_Task instructions:_ Output the lines as a numbered list, omitting any blank lines and leaving out the pictures. Begin with the line containing "This screenshot has width=641, height=588." and continue through the last line of the records, including both ends.

_Data rows:_
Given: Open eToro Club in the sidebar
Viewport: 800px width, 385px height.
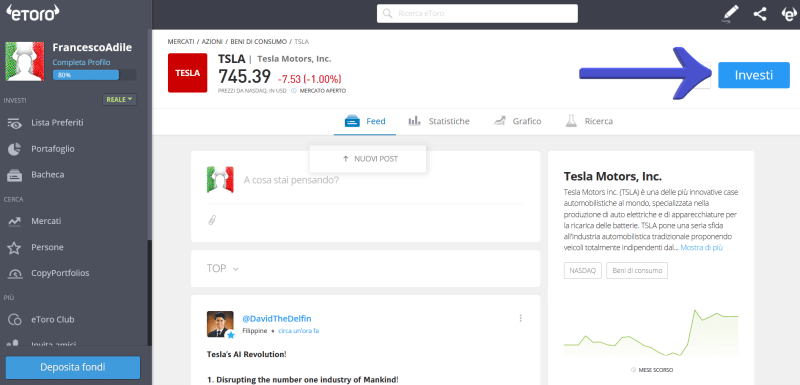Looking at the screenshot, I should coord(53,320).
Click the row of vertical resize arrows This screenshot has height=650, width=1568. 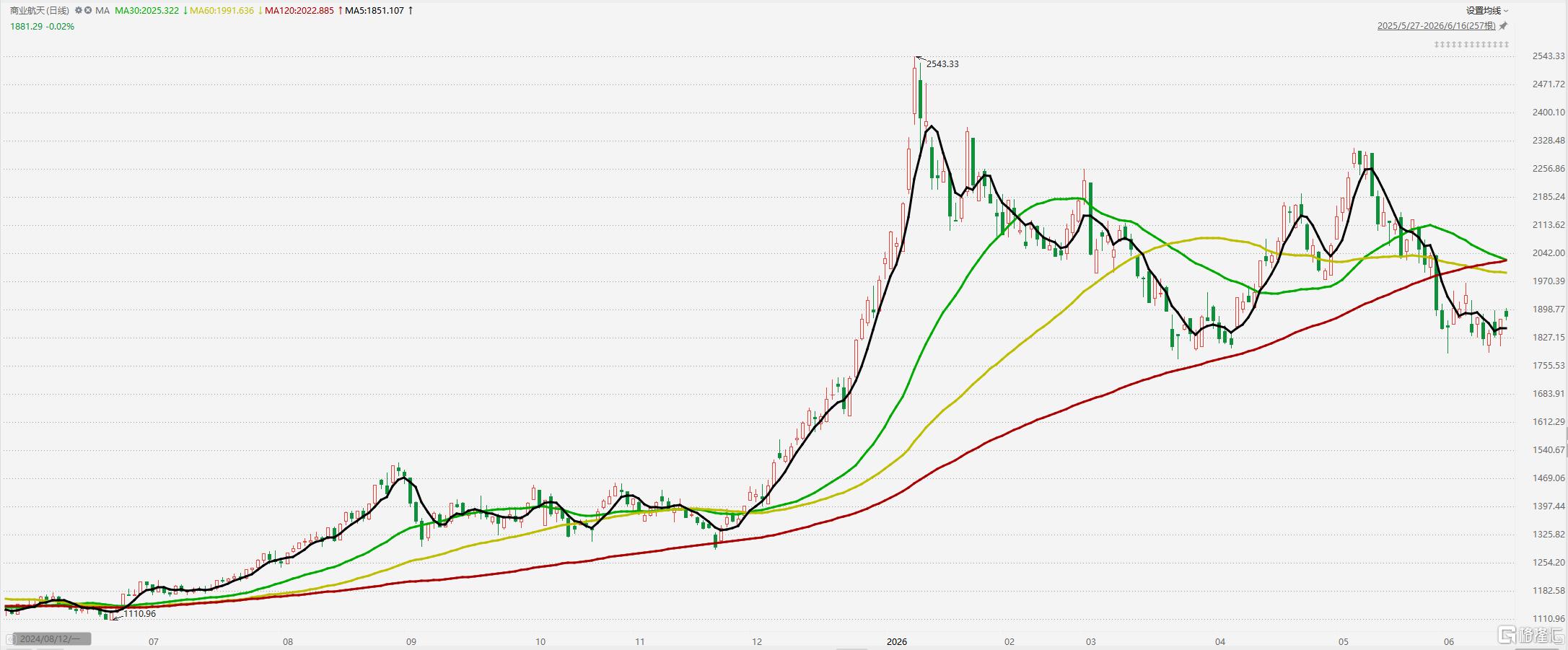1471,45
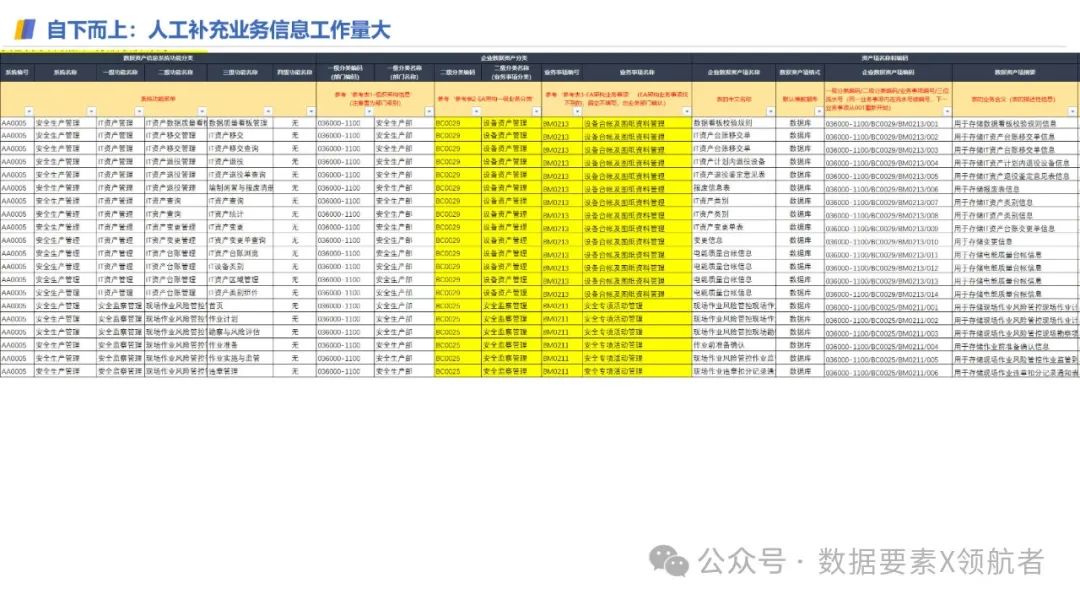Select the first AA0005 cell in the table

tap(15, 125)
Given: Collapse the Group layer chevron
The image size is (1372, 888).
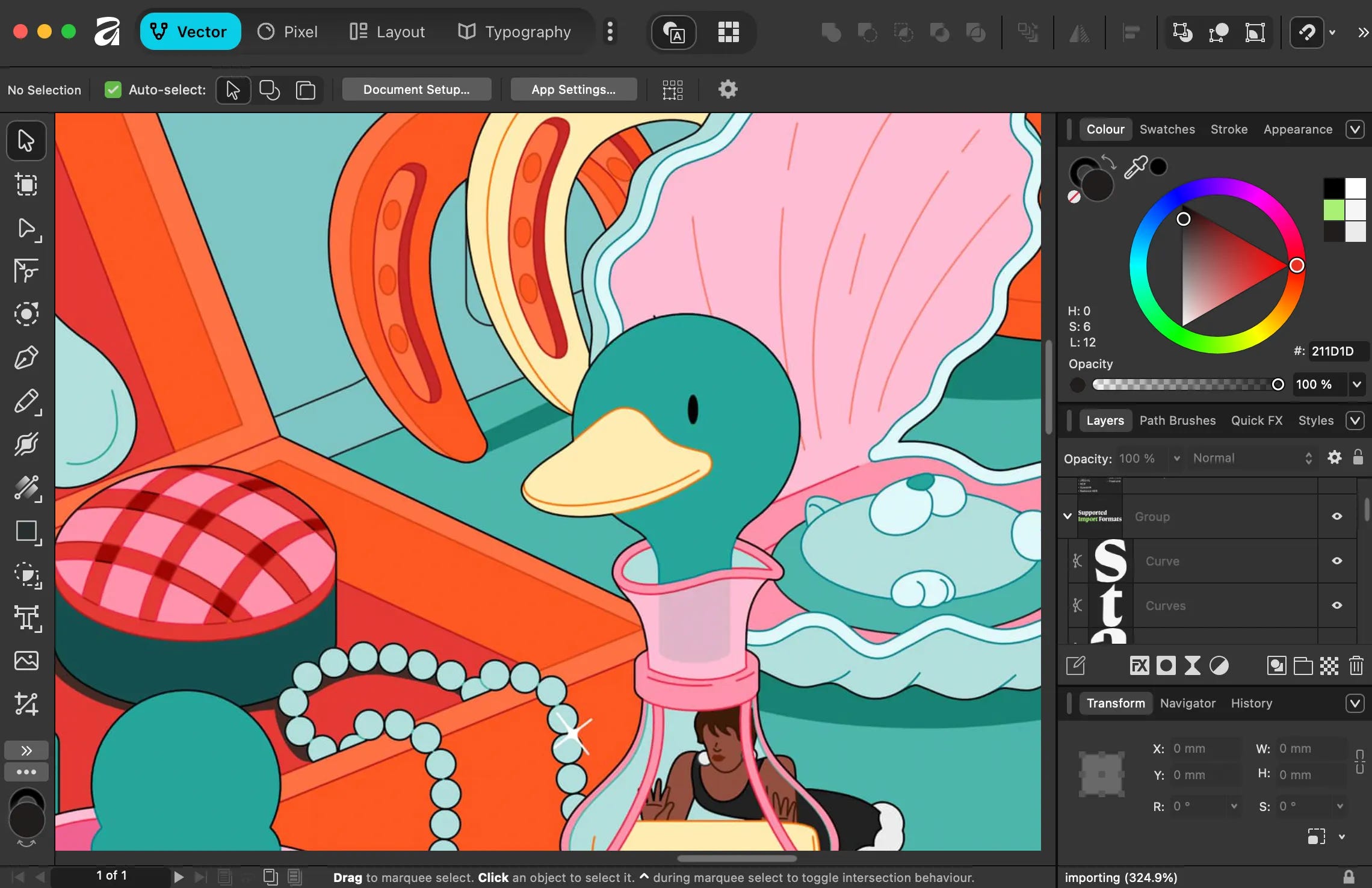Looking at the screenshot, I should click(x=1068, y=516).
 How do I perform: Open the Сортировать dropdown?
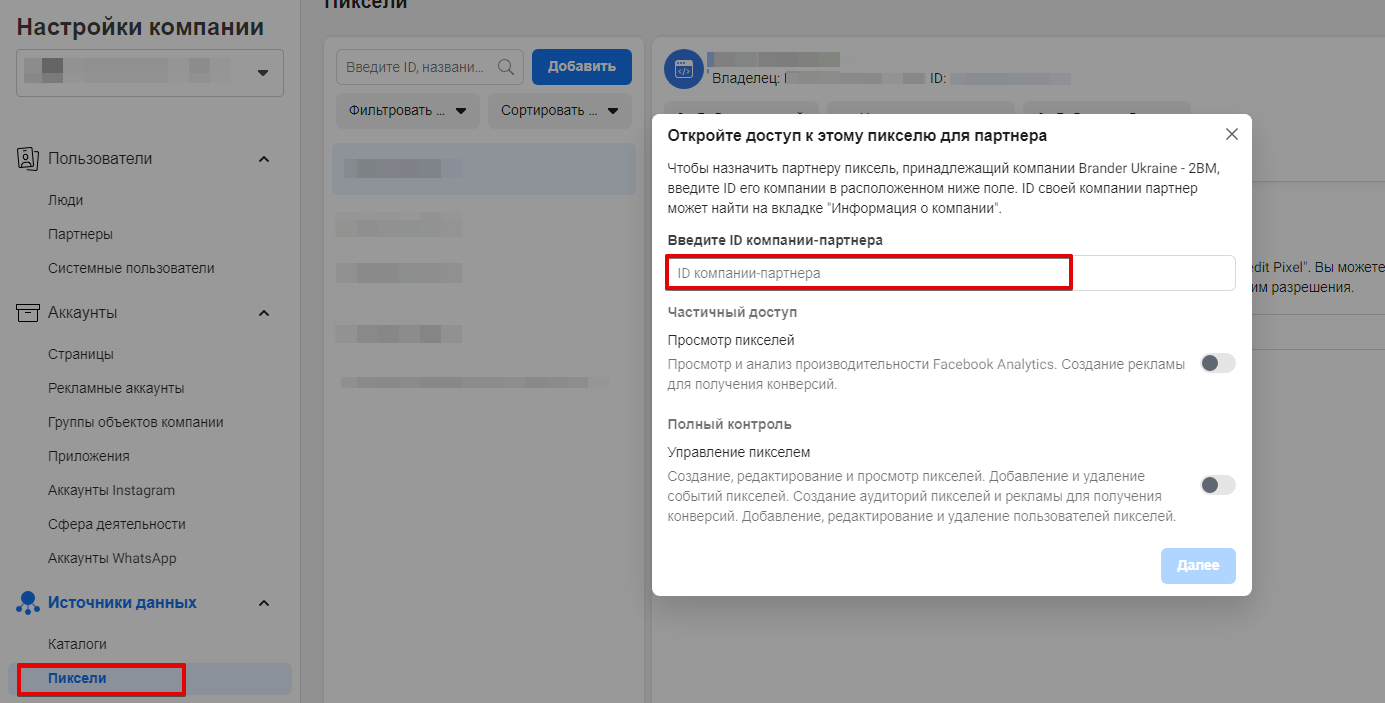(560, 111)
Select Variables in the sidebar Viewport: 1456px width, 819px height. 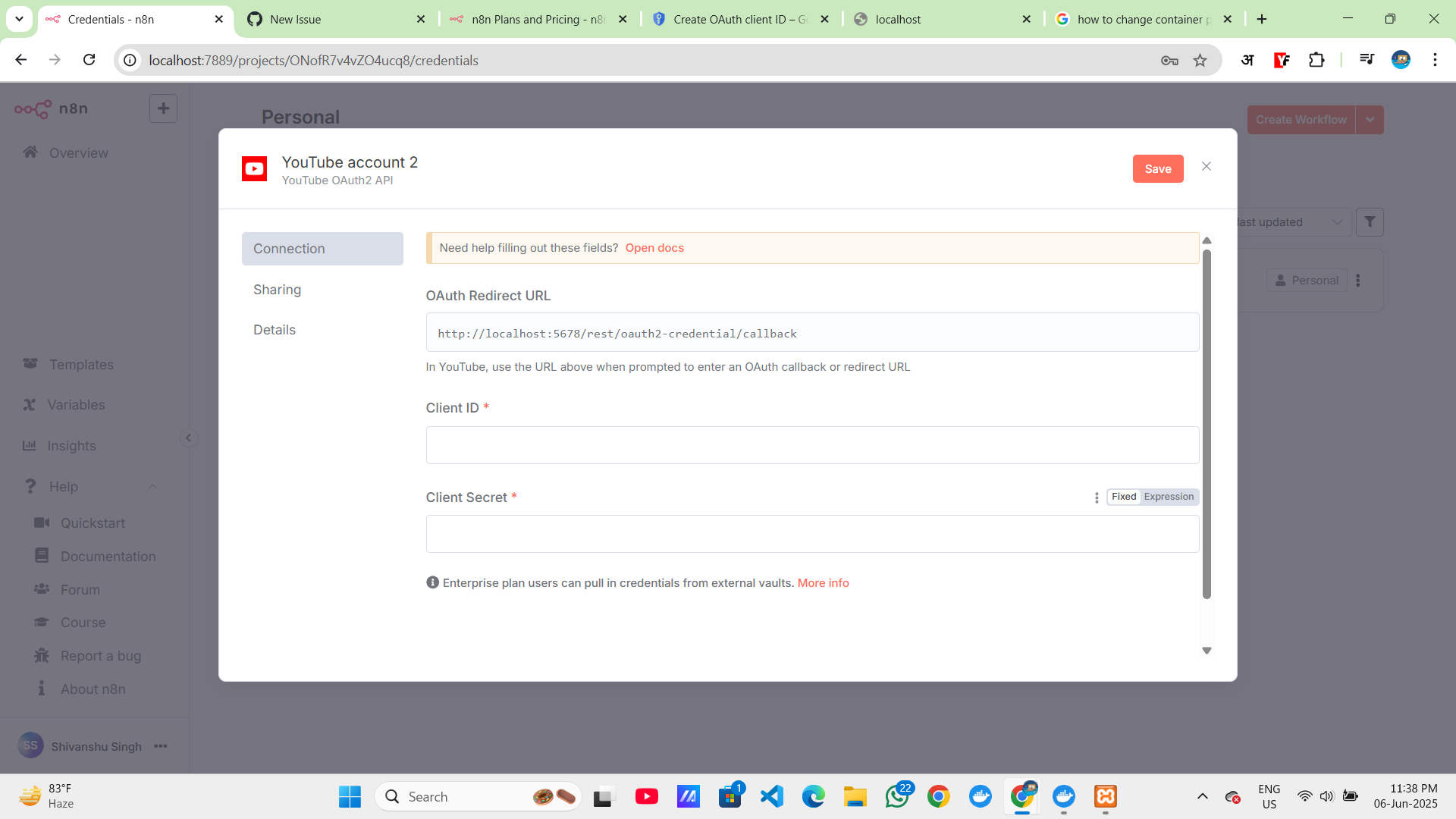76,404
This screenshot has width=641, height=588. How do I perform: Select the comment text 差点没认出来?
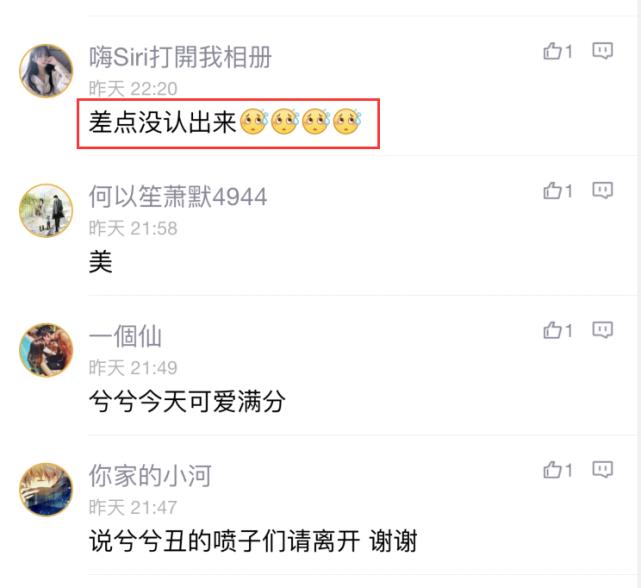click(163, 122)
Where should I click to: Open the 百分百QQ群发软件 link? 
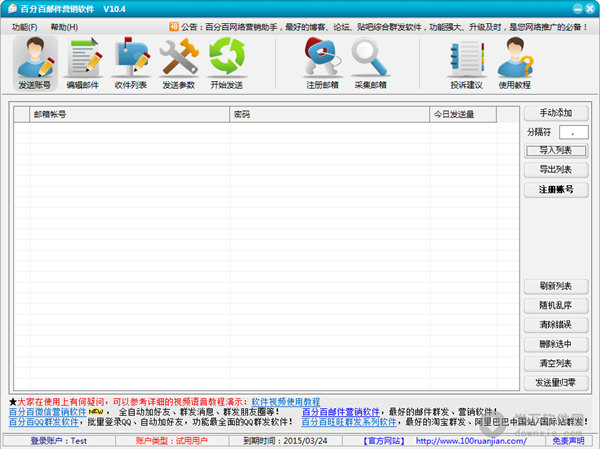point(44,422)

_Exercise answer:_
1. This screenshot has width=641, height=588. How do I perform: Select the comment text 差点没认出来?
2. click(163, 122)
3. Where should I click to: Open the 百分百QQ群发软件 link? 
4. point(44,422)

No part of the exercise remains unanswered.